Quand on lui demande de regarder l’évolution du cinéma sur les dernières quarante années que couvre sa carrière, la première remarque qui lui vient à l’esprit se porte sur le rythme et sur le montage des films. « Ça, c’est une chose qui me fascine », explique-t-il, « comment un film qui possède près de huit cents plans au montage final peut-être maintenant considéré comme un peu lent ! Quand j’ai réalisé mon propre film, Le Baiser du serpent, en 1997, avec un nombre de "cuts" à peu près similaire, on me disait alors que le film était déjà un peu trop surdécoupé ! J’imagine mal vers quoi on ira dans vingt ans ! »

Sur le passage entre l’argentique et le numérique, le chef opérateur confie ne plus trop vraiment penser à la chose désormais. « Certes, la pression économique qui a suivi l’introduction des caméras numériques dans la profession était plutôt inconfortable pour nous.
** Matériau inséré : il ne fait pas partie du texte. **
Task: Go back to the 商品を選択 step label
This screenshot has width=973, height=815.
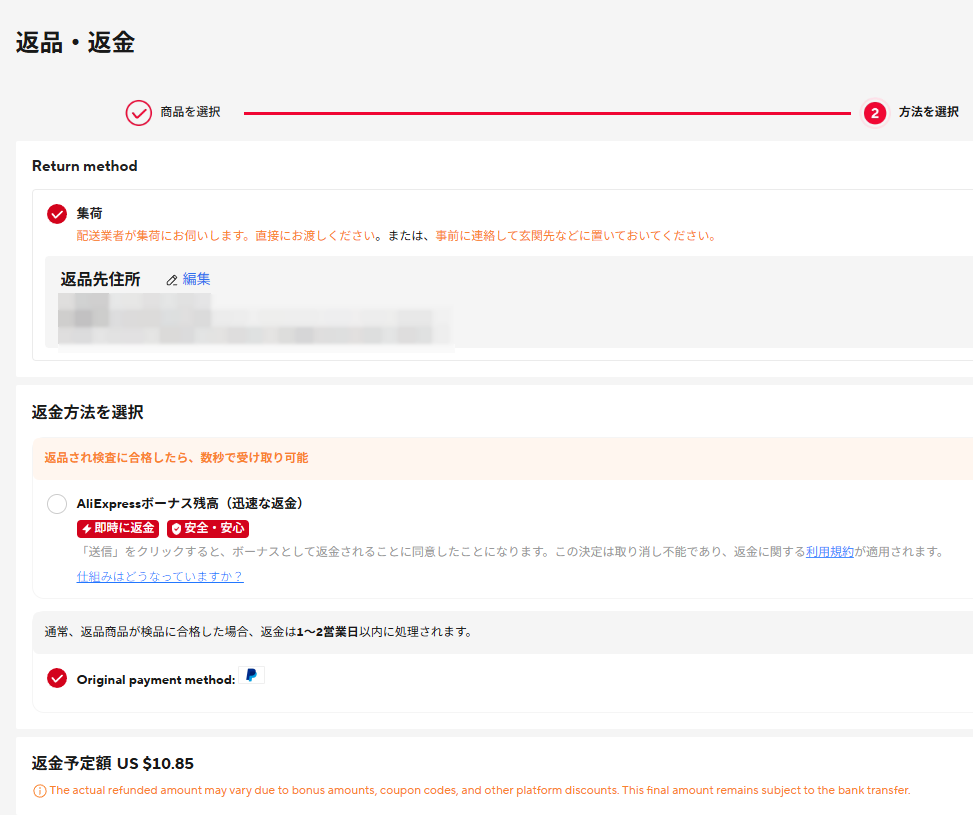Action: coord(190,112)
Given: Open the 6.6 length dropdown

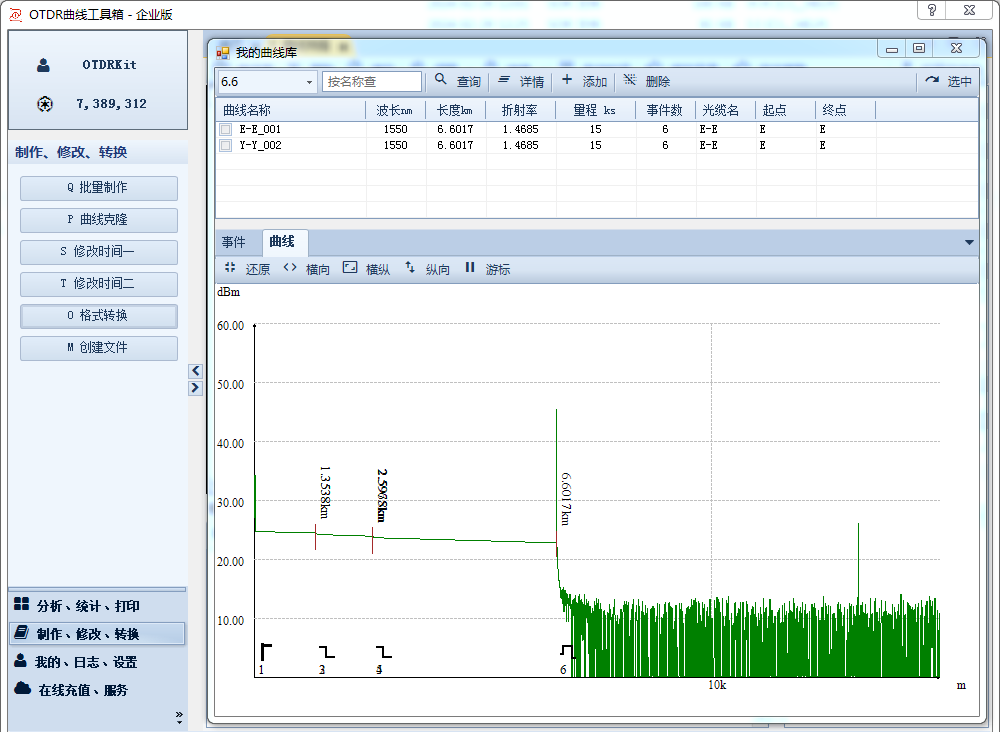Looking at the screenshot, I should (x=310, y=82).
Passer d’un monde où une caméra film avait une durée de vie de plus de quarante ans à six mois, voire un an pour les premières caméras numériques, c’était fatigant. Désormais, les choses se sont stabilisées et je crois que qu’on peut faire de très bons films avec l’une ou l’autre des technologies. Soyons honnêtes, je ne connais aucun film où un spectateur sort de la salle parce qu’il a été tourné sur telle ou telle caméra. Maintenant j’essaie juste de faire mon travail le mieux possible en fonction de la filière choisie pour fabriquer le film. »
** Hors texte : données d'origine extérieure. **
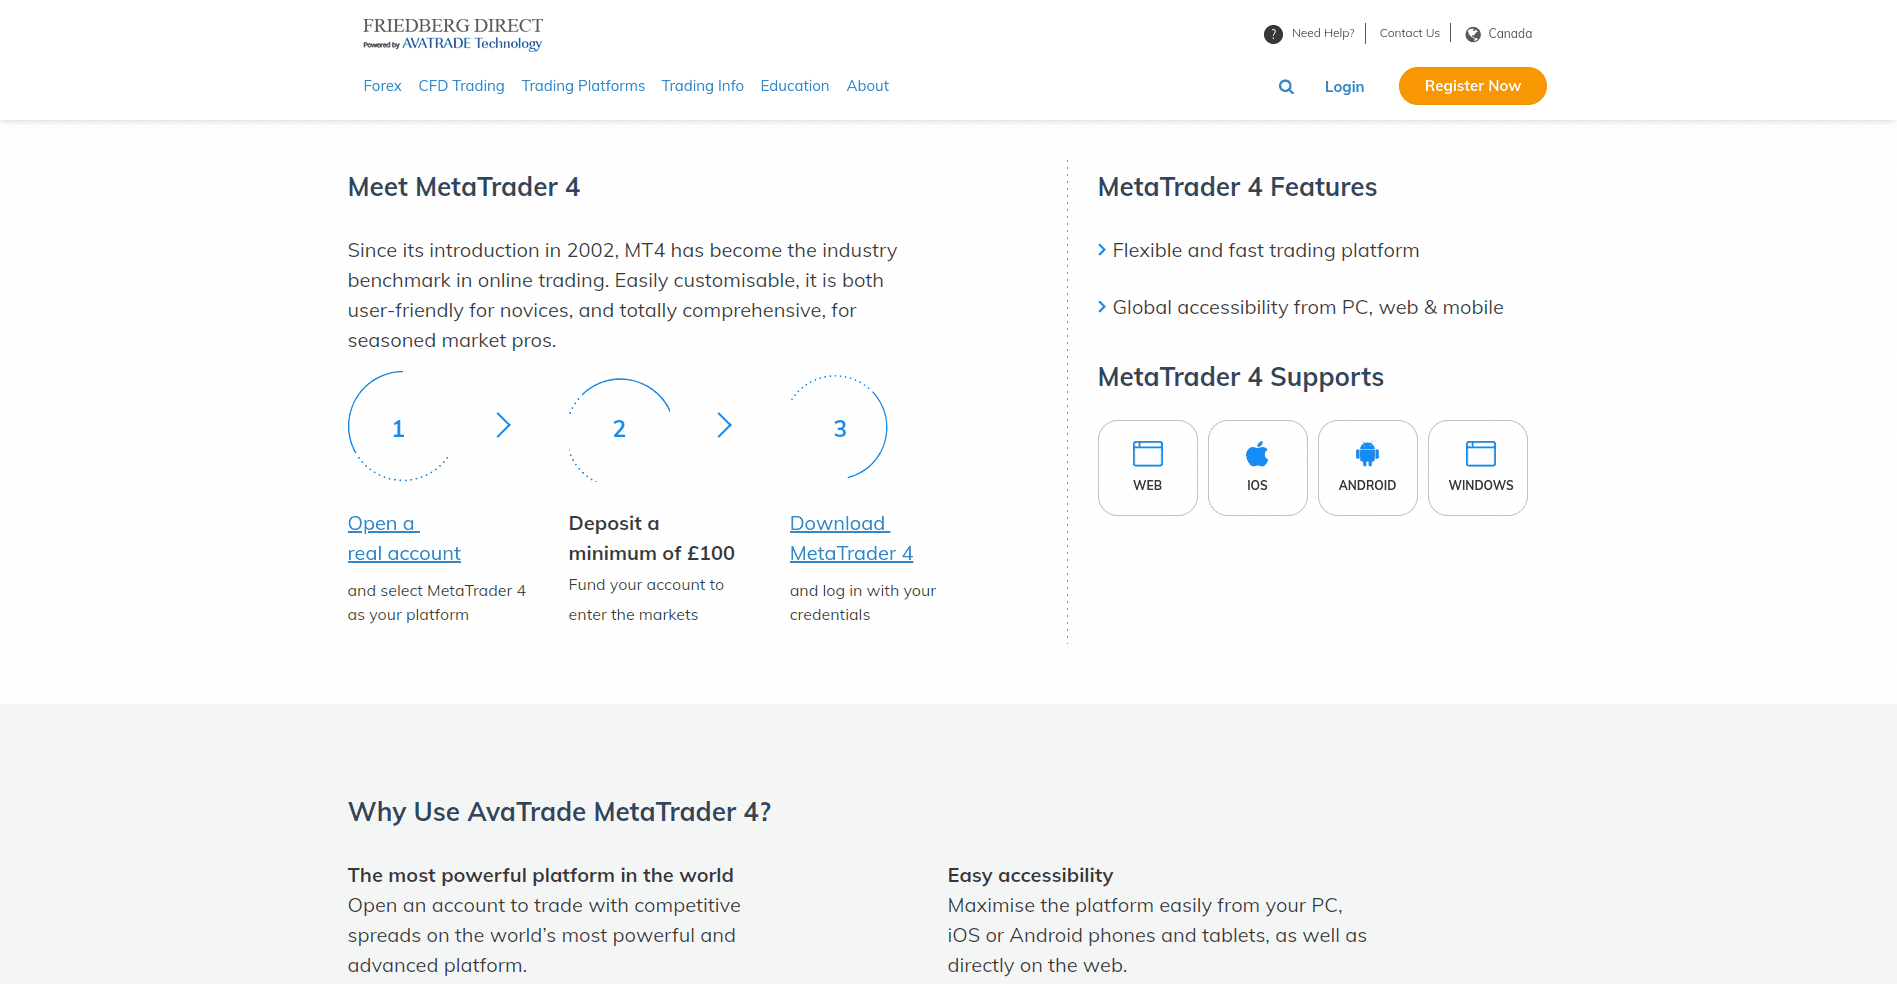Viewport: 1897px width, 984px height.
Task: Open the About menu
Action: 867,86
La question de la relation aux comédiens a aussi été abordée par une des festivalières. Philippe Rousselot répond avec beaucoup d’enthousiasme .
« Une chose est sûre, c’est que vous devez en tant qu’opérateur être amoureux des personnages du film – mais pas forcément des personnes !
Prêter attention, c’est la première chose à faire dès les premiers jours de tournage, et ça va mettre tout le monde en confiance. Derrière la caméra vous êtes souvent le premier spectateur du film, à proximité des comédiens. Tandis que le réalisateur est souvent installé dans une tente technique, avec les moniteurs. Et à la fin de la prise, c’est là où vous pouvez échanger un bref regard, envoyer ce signal que tout comédien recevra et qui est l’une des clé pour gagner sa confiance. C’est extrêmement important, et pas seulement avec les comédiennes qui peuvent se sentir mal à l’aise parce qu’elle ont vingt ans de plus que le personnage dans le script. J’estime même que c’est l’une des missions de l’opérateur de montrer qu’on est intéressé par leur part du travail. Si vous êtes capable de reprogrammer votre cerveau afin d’oublier la technique, de ne pas penser, par exemple, au mouvement de votre main droite et de votre main gauche à la tête manivelle, et de pouvoir sentir si oui ou non la prise est bonne pour le jeu, alors, croyez-moi, votre image sera bonne. »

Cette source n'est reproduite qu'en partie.